▸ **Instructions for the task**: Only the lines from the one containing "Where should I" through the end of the data below are to be repeated, exactly as given, without pictures.

▸ **Exercise inputs**:
· · ·

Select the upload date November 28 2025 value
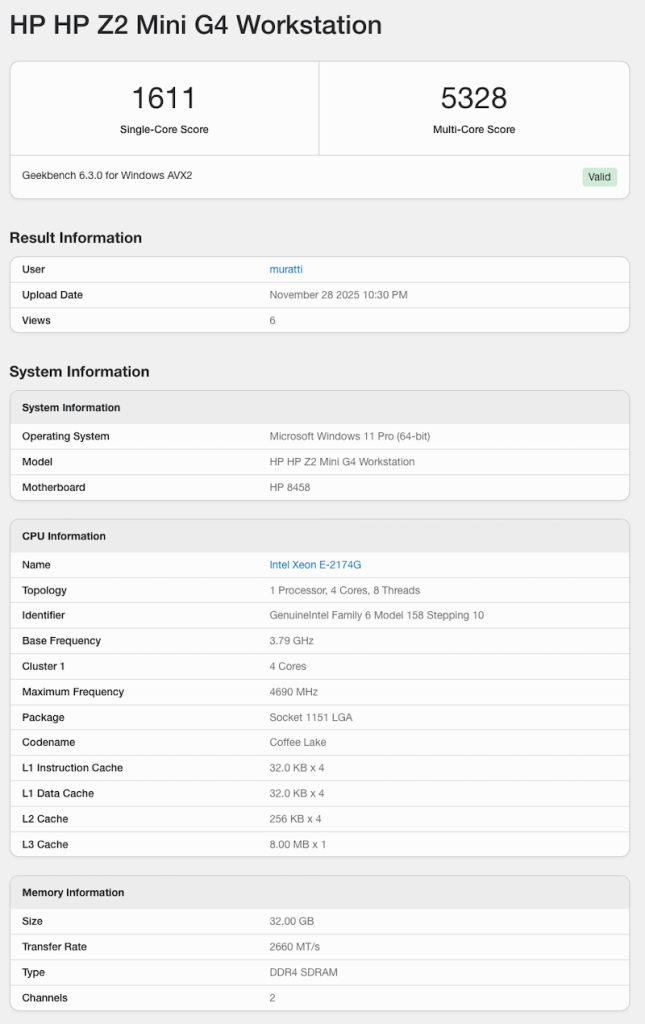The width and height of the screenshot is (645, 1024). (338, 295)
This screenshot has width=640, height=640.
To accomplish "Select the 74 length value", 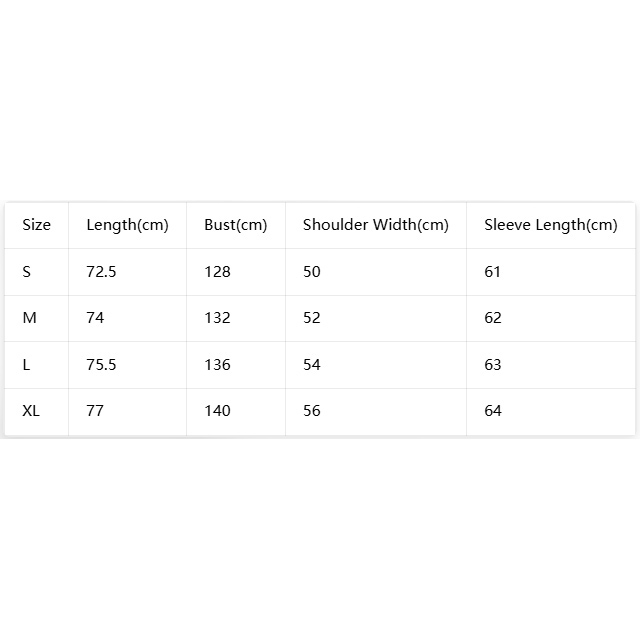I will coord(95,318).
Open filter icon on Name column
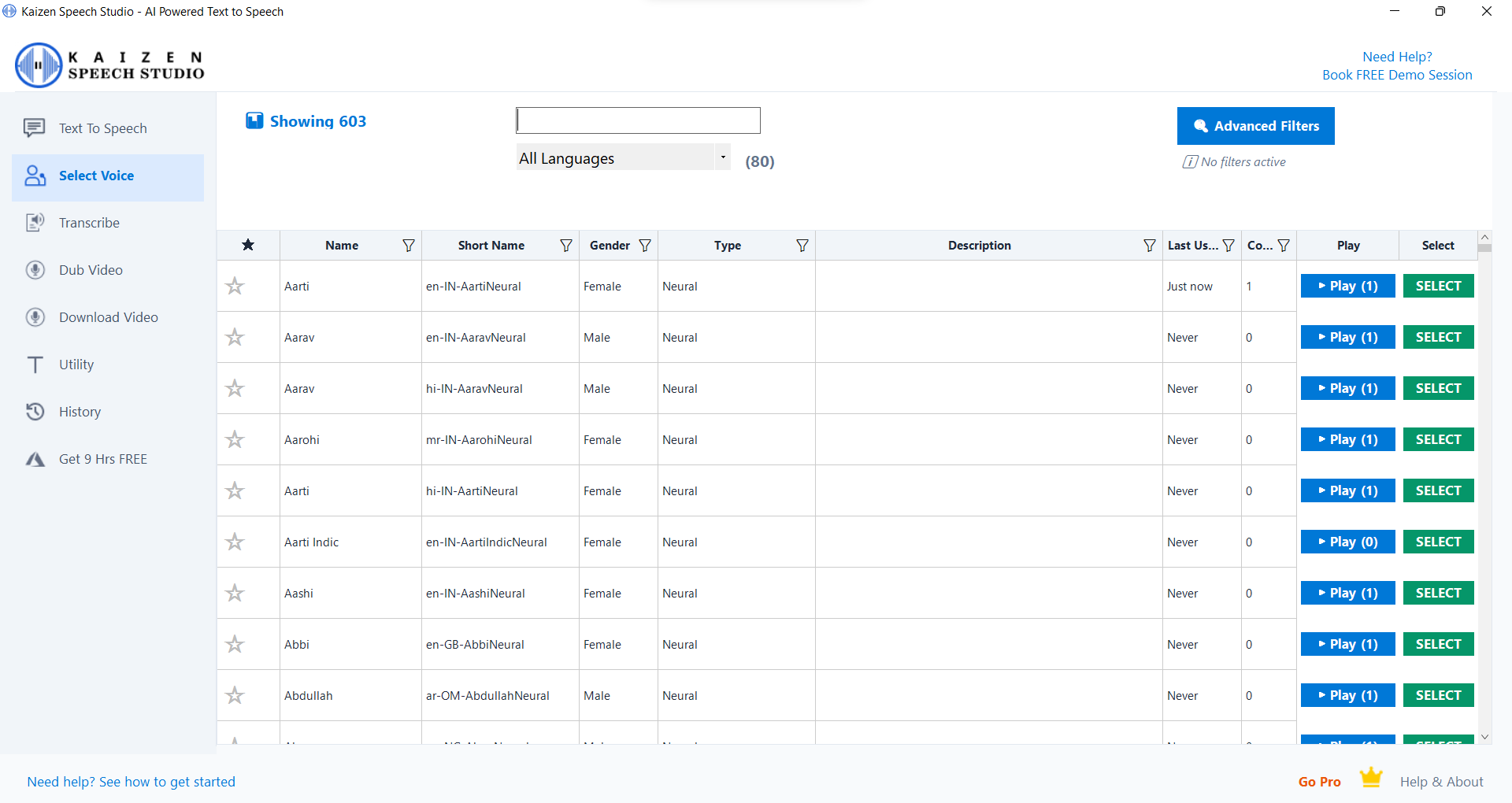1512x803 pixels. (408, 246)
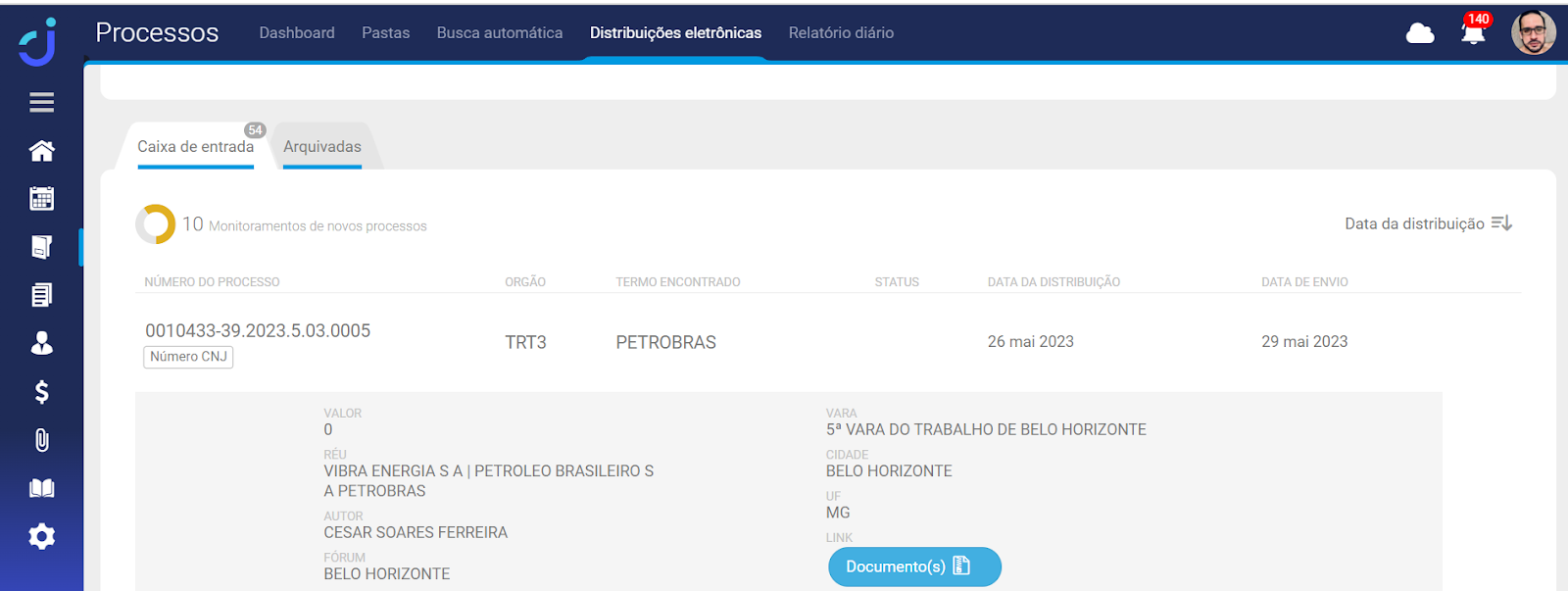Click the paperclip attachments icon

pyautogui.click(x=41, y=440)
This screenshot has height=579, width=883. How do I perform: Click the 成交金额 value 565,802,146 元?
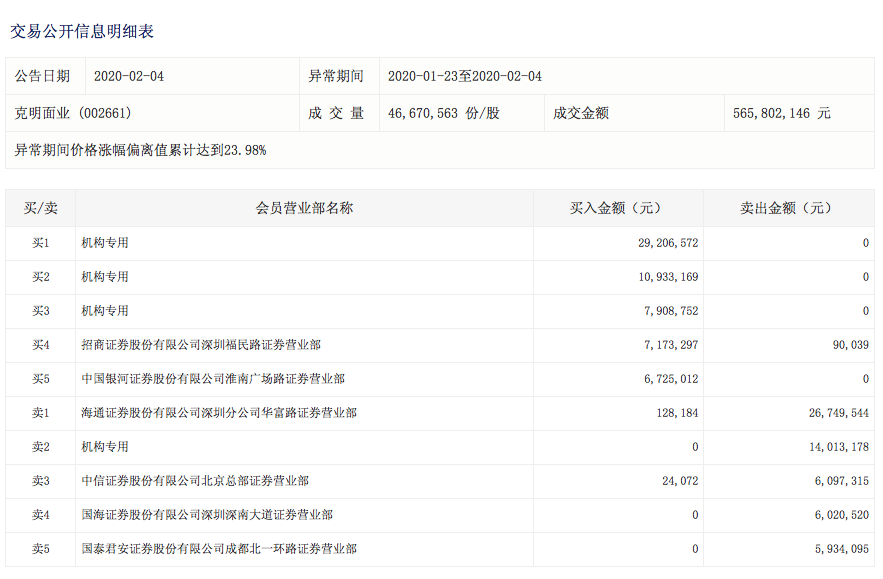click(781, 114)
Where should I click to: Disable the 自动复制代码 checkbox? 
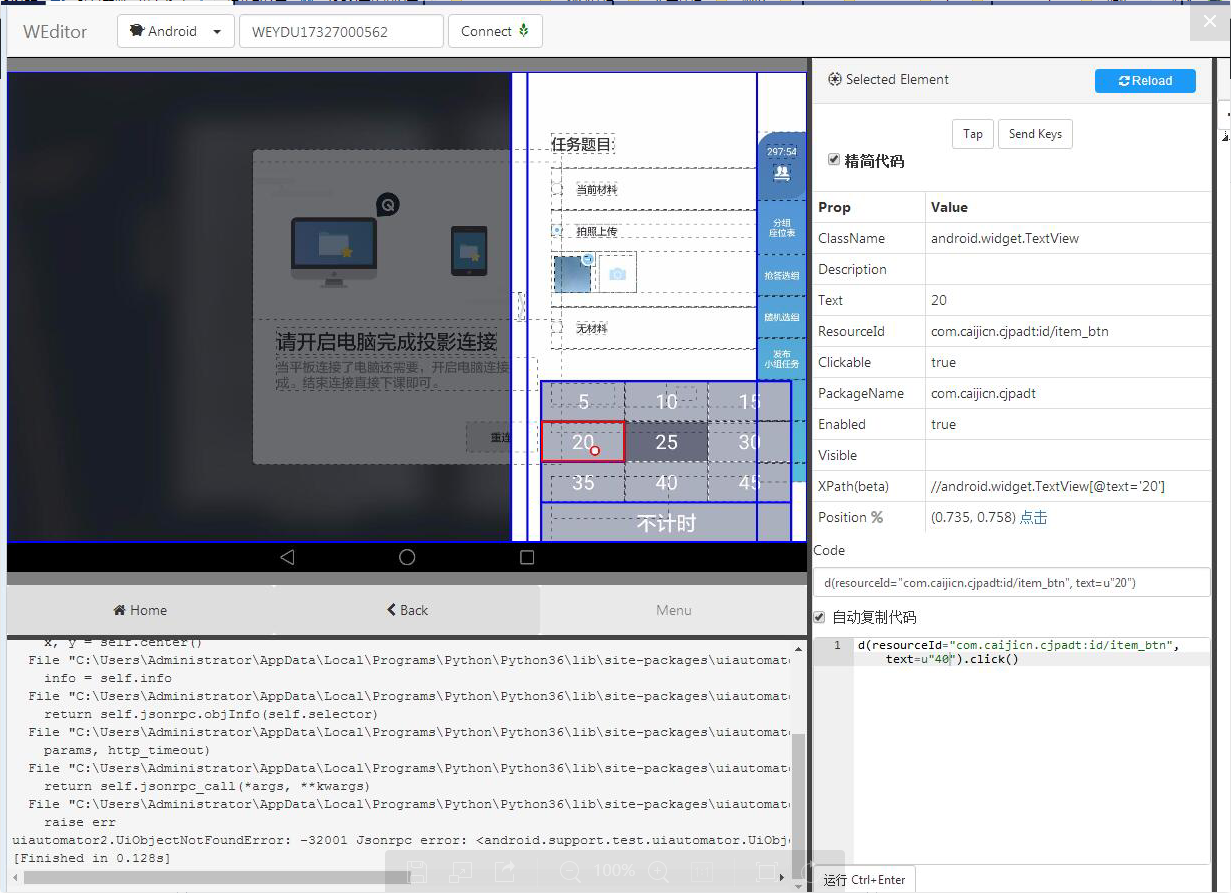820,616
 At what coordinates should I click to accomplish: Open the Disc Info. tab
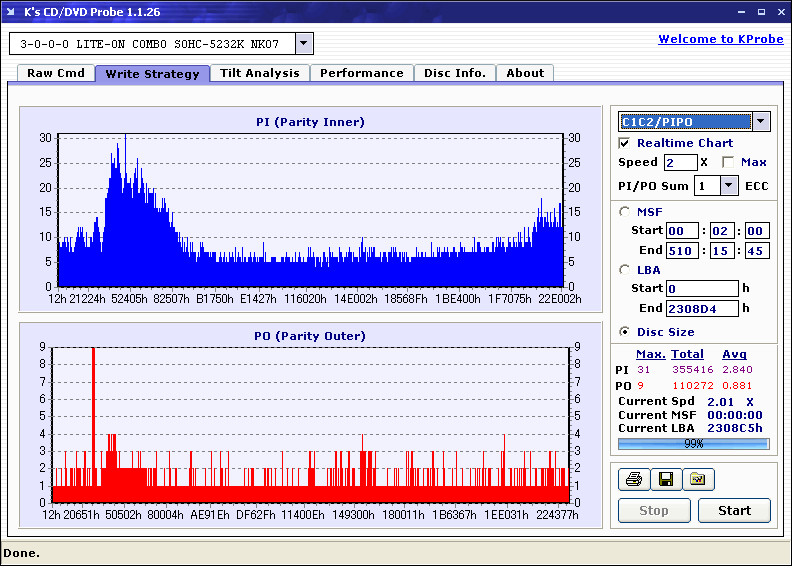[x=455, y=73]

· · ·

▸ **Problem solution**:
Where should I click to: Disable the 自动复制代码 checkbox? 
820,616
 At what coordinates should I click to accomplish: Open the Disc Info. tab
[x=455, y=73]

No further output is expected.